Hypertension and angiotensin II hypersensitivity in aminopeptidase A-deficient mice

Abstract

Local concentrations of the vasopressor peptide, angiotensin II (AngII), depend upon the balance between synthesis and degradation. Previous studies of blood pressure (BP) regulation have focused primarily on the generation of AngII and its receptors, and less attention has been devoted to angiotensin degradation. Aminopeptidase A (APA, EC 3.4.11.7) is responsible for the N-terminal cleavage of AngII, a hydrolytic event that serves as a rate-limiting step in angiotensin degradation. To evaluate the physiological role of APA, we examined BP homeostasis in APA-deficient mice. We measured basal BP and BP with continuous infusion of AngII in APA mutant mice by tail-cuff method. We also evaluated the development and histology of AngII-targeted organs as well as urine excretion in these mice. Homozygous APA mutant mice were found to have elevated basal systolic BP when compared with heterozygous mutant and wild-type littermate mice. Infusion of AngII led to an enhanced systolic BP response in the APA-deficient mice. Despite the sustained elevation of BP in APA knockout mice, neither their renal and cardiac sizes nor their histological appearances were not different from control mice.
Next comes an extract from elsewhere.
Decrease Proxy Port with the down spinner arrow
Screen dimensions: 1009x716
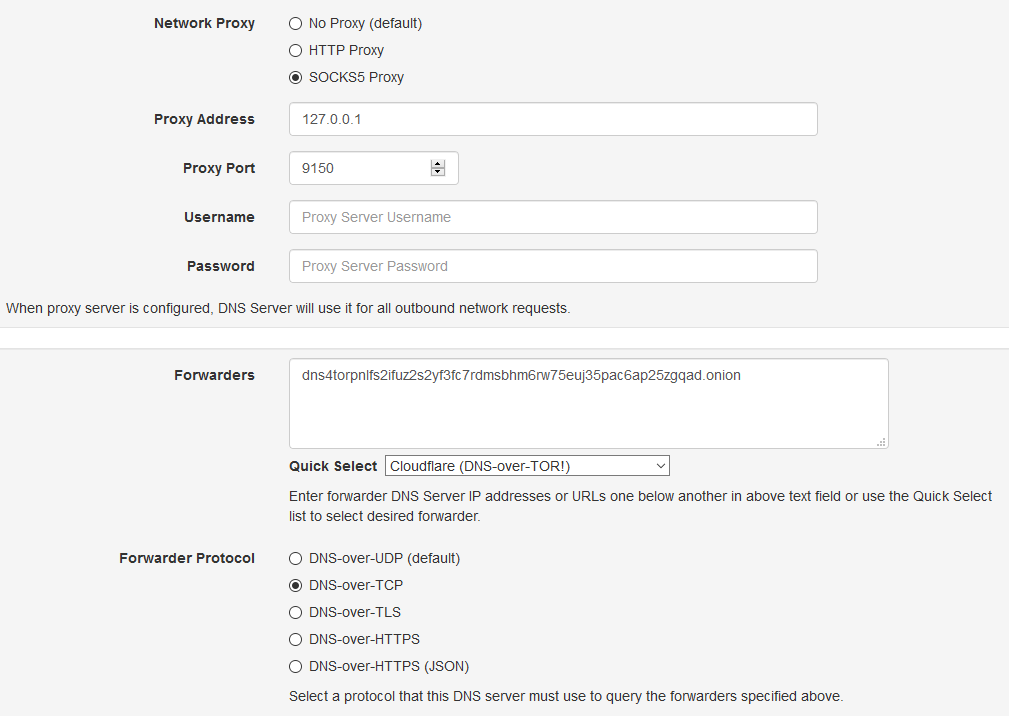tap(438, 172)
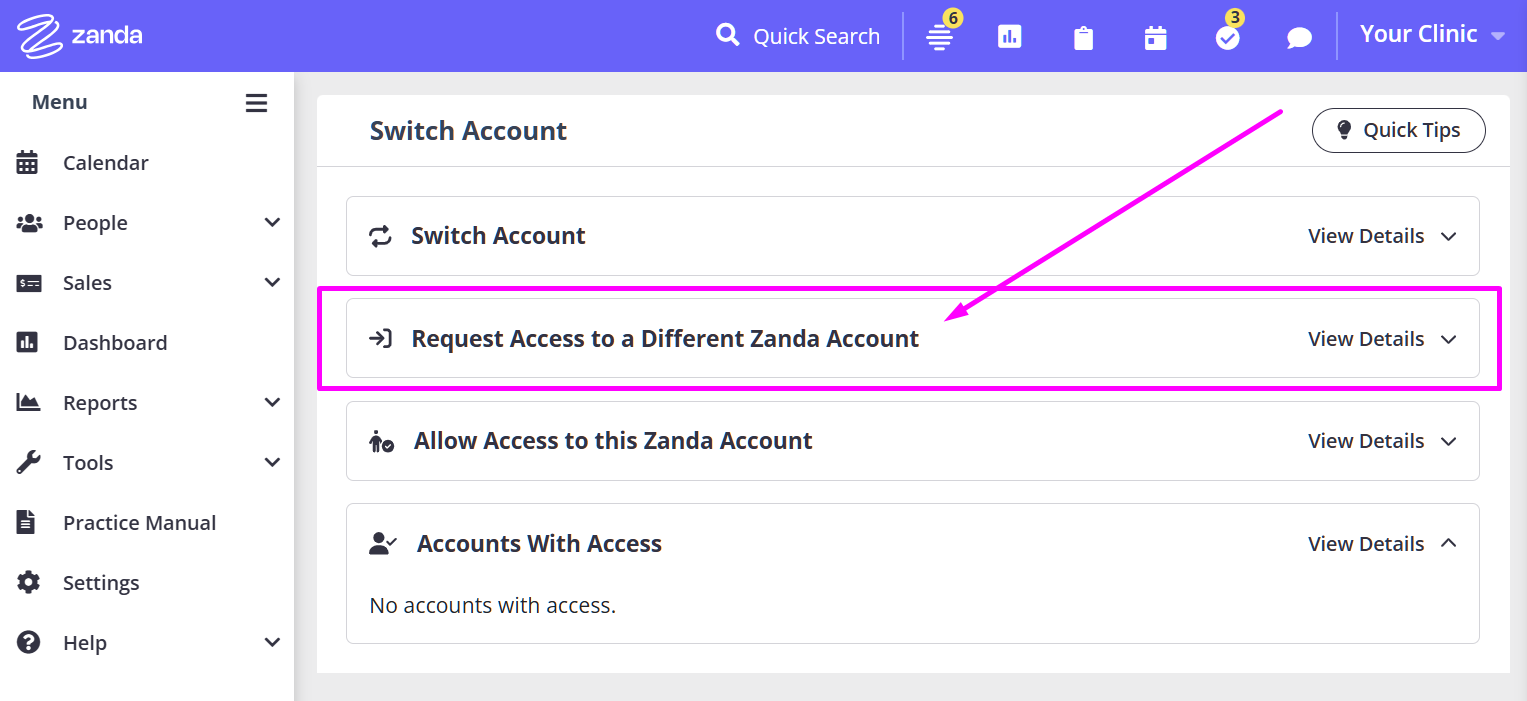
Task: Click the clipboard icon in top bar
Action: coord(1083,38)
Moreover, the volume, osmolality, and electrolyte content of the urine were normal in APA-deficient mice. APA deficiency increased baseline BP and enhanced the hypertensive response to increased levels of AngII. These findings indicate a physiological role for APA in lowering BP and offer novel insight into the mechanisms for developing hypertension.

Figure 1

Analysis of the effects of APA deficiency on basal blood pressure level. The systolic (A) and mean (B) blood pressure of APA^−/−, APA^+/−, and APA^+/+ mice at 3 mo (n = 9 to 15 per group) were determined by a computed tail-cuff system. Each datum point represents the mean of 2-d measurements taken after a 4-d training period. The average ± SEM for each group is represented by an open circle and a bar. *P < 0.05.

Figure 2

Effects of chronic angiotensin II infusion on systolic blood pressure. A: Daily changes in systolic blood pressure (SBP) in saline infusion (SAL)/APA^−/− (□), SAL/APA^+/+ (▪), angiotensin II infusion (ANG II)/APA^−/− (○) and ANG II/APA^+/+ (•) mice. The implantation of osmotic minipumps was done on day 0. B: The increase of SBP (ΔSBP) from baseline on day 0 to the levels on day 2 in APA^−/− and APA^+/+ mice. Values are mean ±SEM. *P < 0.05 compared with APA^+/+ mice; #P < 0.01 compared with SAL-infused mice.

Figure 3

Age-related changes of systolic blood pressure. The systolic blood pressure was measured in APA^−/− (○) and APA^+/+ (•) mice ranging from 8- to 60-wk. Values are mean ±SEM. *P < 0.05 compared with APA^+/+ mice.